### Exercise
List each line in the rows below that contains the string "Screenshot". Letter case must match.

### Material provided
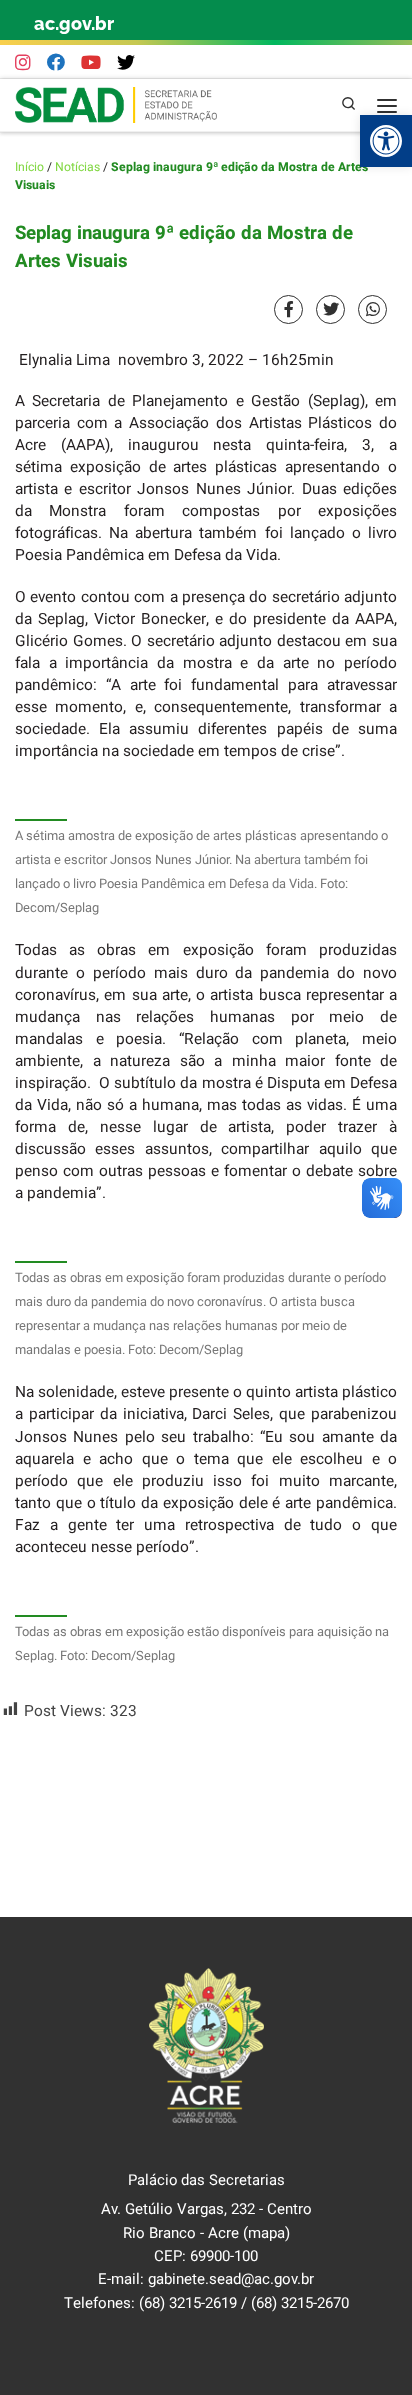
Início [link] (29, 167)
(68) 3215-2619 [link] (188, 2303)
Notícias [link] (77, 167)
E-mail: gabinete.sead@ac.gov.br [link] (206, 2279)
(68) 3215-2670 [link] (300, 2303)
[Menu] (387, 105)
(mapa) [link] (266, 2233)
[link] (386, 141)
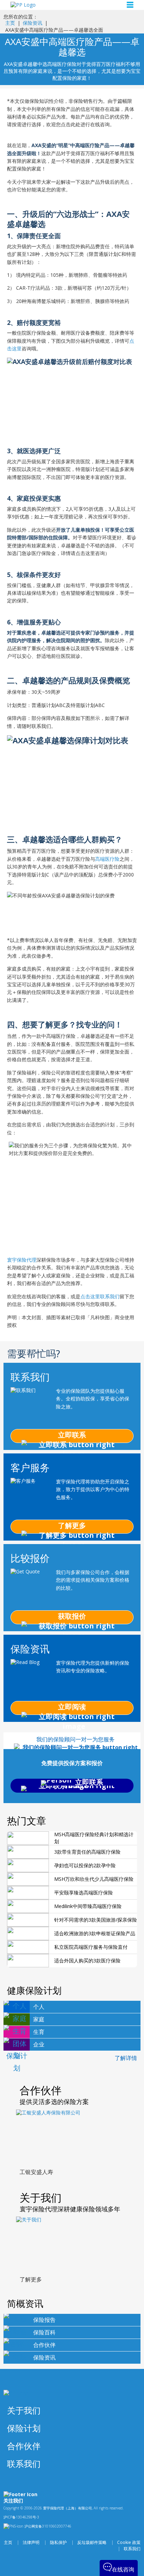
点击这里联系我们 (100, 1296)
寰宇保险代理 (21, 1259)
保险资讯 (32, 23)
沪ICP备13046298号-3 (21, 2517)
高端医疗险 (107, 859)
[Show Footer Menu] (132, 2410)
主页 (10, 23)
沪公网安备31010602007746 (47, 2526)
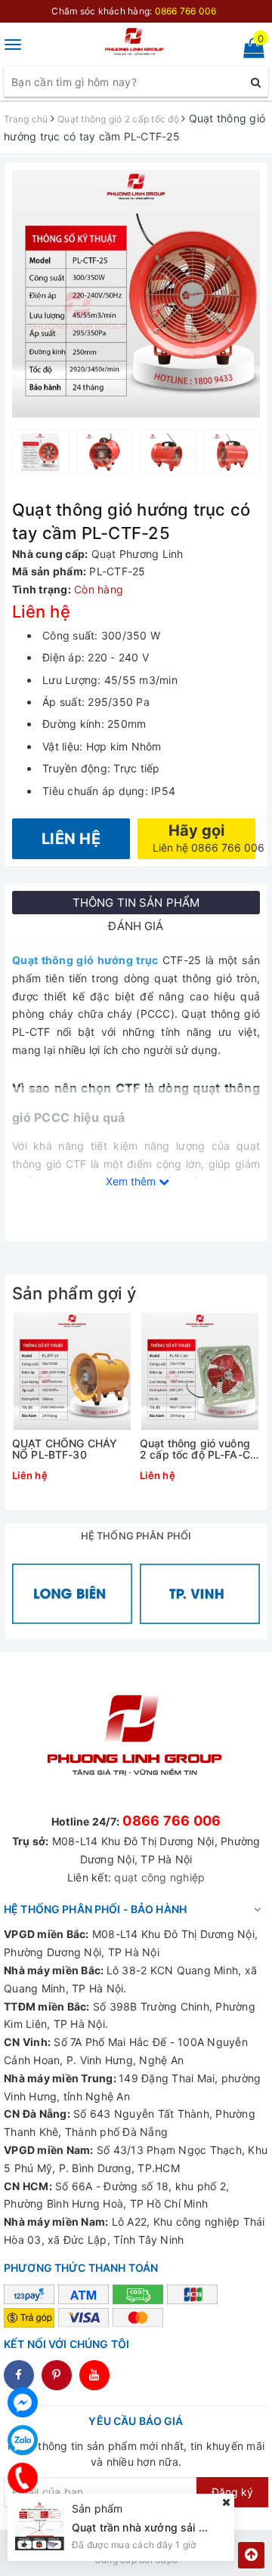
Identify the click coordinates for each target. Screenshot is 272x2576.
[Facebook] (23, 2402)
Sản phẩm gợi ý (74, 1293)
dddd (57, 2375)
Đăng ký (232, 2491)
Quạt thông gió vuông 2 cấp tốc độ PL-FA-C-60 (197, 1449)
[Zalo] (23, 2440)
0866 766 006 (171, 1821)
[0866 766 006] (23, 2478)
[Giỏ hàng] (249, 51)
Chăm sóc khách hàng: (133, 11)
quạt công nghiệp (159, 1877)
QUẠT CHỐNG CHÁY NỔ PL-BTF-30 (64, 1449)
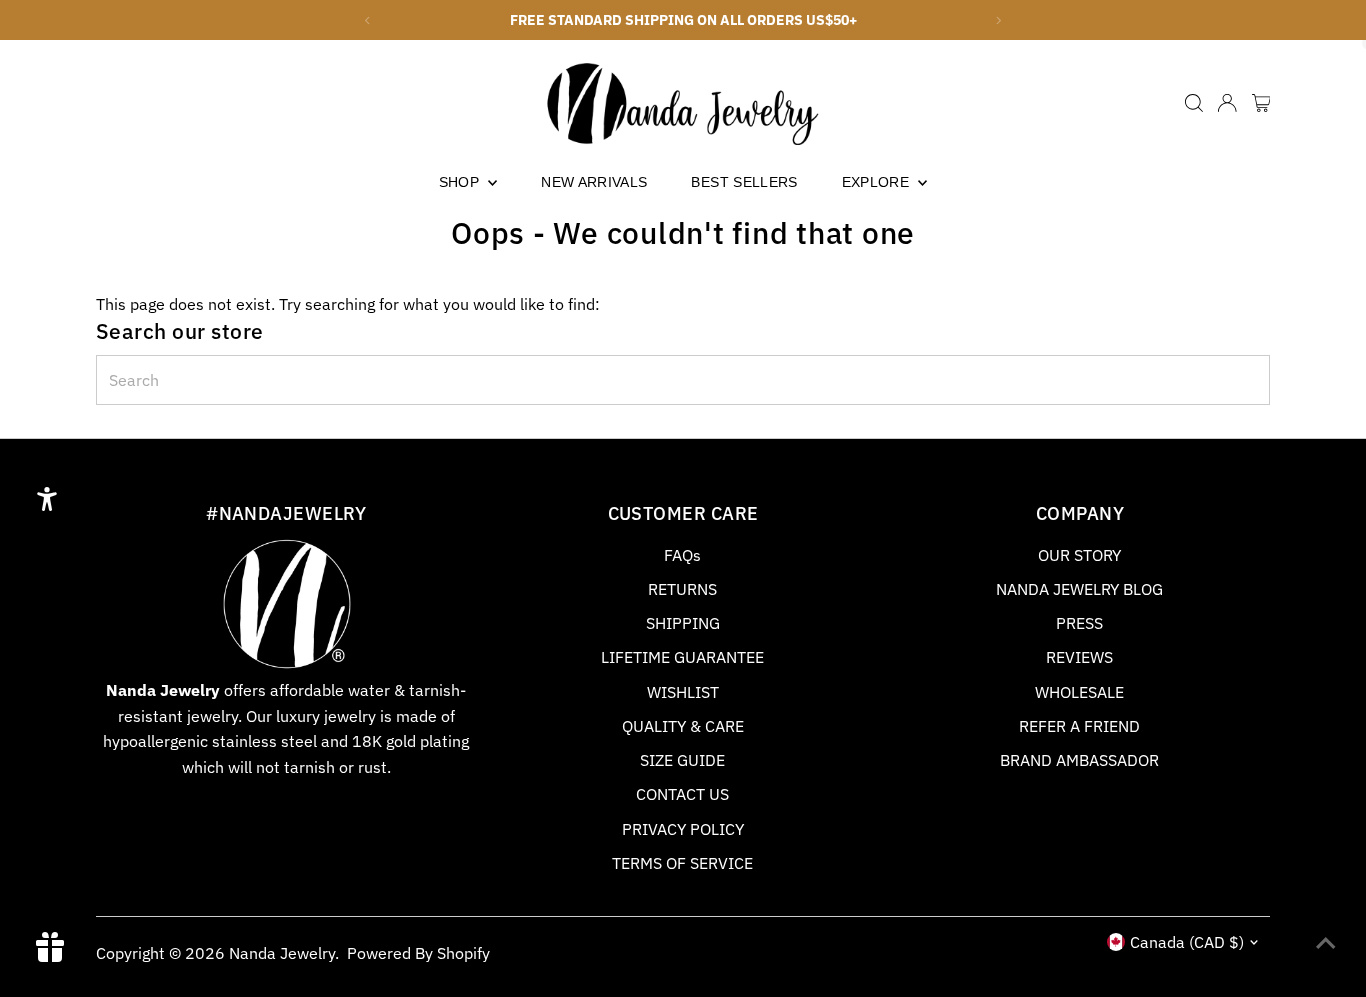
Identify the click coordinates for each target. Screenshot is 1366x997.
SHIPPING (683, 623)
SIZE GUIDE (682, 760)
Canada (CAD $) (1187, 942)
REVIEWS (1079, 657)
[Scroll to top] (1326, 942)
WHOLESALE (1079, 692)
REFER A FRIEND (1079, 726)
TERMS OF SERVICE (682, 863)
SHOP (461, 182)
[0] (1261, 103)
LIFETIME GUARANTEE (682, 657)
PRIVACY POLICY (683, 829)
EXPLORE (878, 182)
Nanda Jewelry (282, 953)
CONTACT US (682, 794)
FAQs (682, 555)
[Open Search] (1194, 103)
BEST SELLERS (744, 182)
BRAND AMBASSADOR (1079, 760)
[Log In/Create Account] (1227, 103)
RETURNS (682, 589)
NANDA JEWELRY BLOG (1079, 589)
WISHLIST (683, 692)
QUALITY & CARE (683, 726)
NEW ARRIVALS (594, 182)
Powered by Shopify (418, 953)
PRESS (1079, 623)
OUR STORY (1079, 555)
==
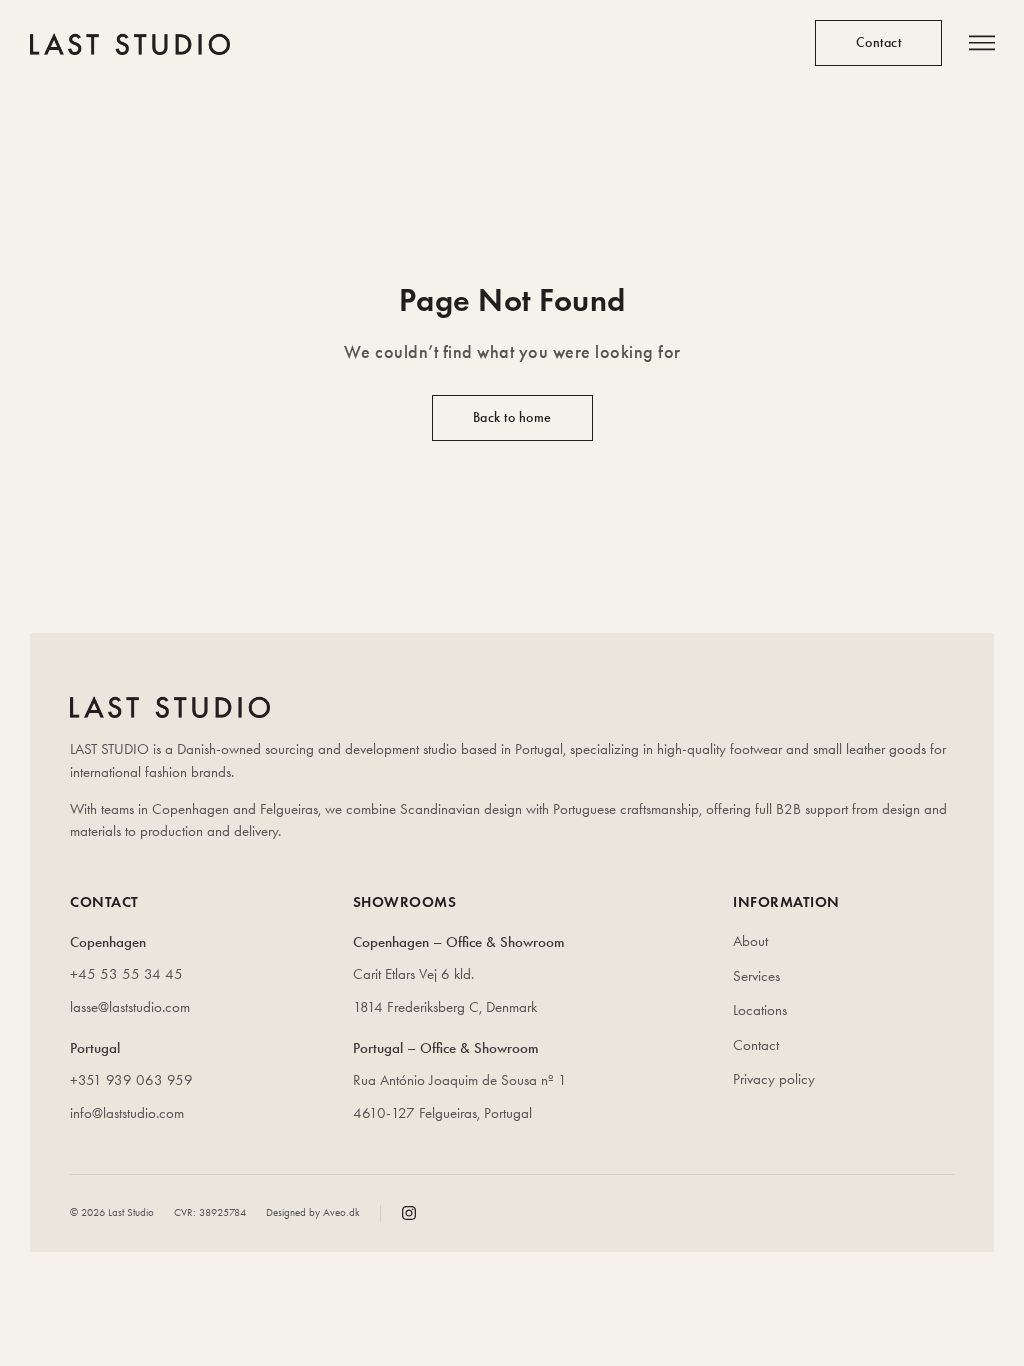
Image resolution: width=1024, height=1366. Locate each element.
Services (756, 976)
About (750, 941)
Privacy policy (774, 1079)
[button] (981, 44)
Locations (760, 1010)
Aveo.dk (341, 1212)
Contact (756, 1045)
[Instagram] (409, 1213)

### Finished task
Identify the click coordinates for each target. Screenshot is 272x2576.
Identify the click coordinates for each target. Screenshot is 1366x997.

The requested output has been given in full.